Jay-Z confesses to infidelity, says music was therapy
Music was the therapy Jay-Z and Beyonce used to work on their marital problems.
In an interview with the New York Times T Magazine, Jay-Z finally opened up about the much-speculated infidelity issues with Queen Bey following the fracas in the elevator with her sister Solange.
The couple dealt with the rumours of Jay-Z’s infidelity on their respective albums.
Beyonce’s album Lemonade pretty much centred around the issue coining terms such as “Ashes to ashes, dust to side chicks” in the process and had us all speculating about the identification of Becky with the good hair.
On Jay’s 4:44 album he admitted to cheating on his wife, rapping on the title track ““And if my children knew, I don’t know what I would do/ You did what with who?/ What good is a ménage à trois when you have a soulmate/ You risked that for Blue?”
Speaking to Reporter Dean Baquet about addressing the emotions on their albums, the 47-year-old said: “We were using our art almost like a therapy session. And we started making music together. And then the music she was making at that time was further along. So her album came out as opposed to the joint album that we were working on. Um, we still have a lot of that music. And this is what it became. There was never a point where it was like, “I’m making this album.” I was right there the entire time.”
He admitted the process was a difficult one.

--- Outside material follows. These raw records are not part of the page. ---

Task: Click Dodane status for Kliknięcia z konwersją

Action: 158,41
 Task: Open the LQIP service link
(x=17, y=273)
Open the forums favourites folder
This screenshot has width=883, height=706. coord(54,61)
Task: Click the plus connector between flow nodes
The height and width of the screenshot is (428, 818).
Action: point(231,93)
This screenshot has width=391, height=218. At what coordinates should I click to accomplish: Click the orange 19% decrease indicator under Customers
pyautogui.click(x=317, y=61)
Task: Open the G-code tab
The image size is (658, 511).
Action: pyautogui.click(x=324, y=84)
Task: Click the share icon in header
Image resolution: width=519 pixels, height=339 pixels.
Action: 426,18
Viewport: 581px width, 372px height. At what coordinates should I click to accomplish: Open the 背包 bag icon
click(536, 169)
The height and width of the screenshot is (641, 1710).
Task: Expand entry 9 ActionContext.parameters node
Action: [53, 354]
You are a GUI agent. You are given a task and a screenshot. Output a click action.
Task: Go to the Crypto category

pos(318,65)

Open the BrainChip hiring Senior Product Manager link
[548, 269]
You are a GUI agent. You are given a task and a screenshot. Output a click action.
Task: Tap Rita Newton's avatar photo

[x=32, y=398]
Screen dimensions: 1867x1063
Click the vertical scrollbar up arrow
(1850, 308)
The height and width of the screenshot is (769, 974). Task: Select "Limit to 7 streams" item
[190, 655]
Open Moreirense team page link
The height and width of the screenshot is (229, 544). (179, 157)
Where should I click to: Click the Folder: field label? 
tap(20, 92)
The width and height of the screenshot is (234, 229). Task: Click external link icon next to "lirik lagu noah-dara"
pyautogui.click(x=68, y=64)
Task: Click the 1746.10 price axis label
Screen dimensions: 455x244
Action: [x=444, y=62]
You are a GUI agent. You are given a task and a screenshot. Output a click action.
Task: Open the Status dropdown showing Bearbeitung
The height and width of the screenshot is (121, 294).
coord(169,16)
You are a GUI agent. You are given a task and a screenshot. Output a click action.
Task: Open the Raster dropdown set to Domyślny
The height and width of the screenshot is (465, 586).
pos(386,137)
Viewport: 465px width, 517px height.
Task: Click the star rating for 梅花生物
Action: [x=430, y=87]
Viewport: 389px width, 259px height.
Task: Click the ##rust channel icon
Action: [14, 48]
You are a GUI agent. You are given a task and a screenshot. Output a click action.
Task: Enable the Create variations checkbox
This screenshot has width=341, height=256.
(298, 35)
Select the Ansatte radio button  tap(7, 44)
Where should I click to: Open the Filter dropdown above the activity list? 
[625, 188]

“And it was uncomfortable. And we had a lot of conversations. You know. [I was] really proud of the music she made, and she was really proud of the art I released. And, you know, at the end of the day we really have a healthy respect for one another's craft. I think she's amazing.
“You know, most people walk away, and like divorce rate is like 50 percent or something ’cause most people can’t see themselves. The hardest thing is seeing pain on someone’s face that you caused, and then have to deal with yourself,” he said.
Jay-Z also addressed his relationship with Kanye West with whom he has had a falling out.
He didn’t discuss the reason for the fallout but said no matter what happens they will be good.
“In the long relationship, you know, hopefully when we're 89 we look at this six months or whatever time and we laugh at that. You know what I'm saying? There's gonna be complications in the relationship that we have to get through. And the only way to get through that is we sit down and have a dialogue and say, "These are the things that I'm uncomfortable with. These are the things that are unacceptable to me. This is what I feel." I'm sure he feels that I've done things to him as well.”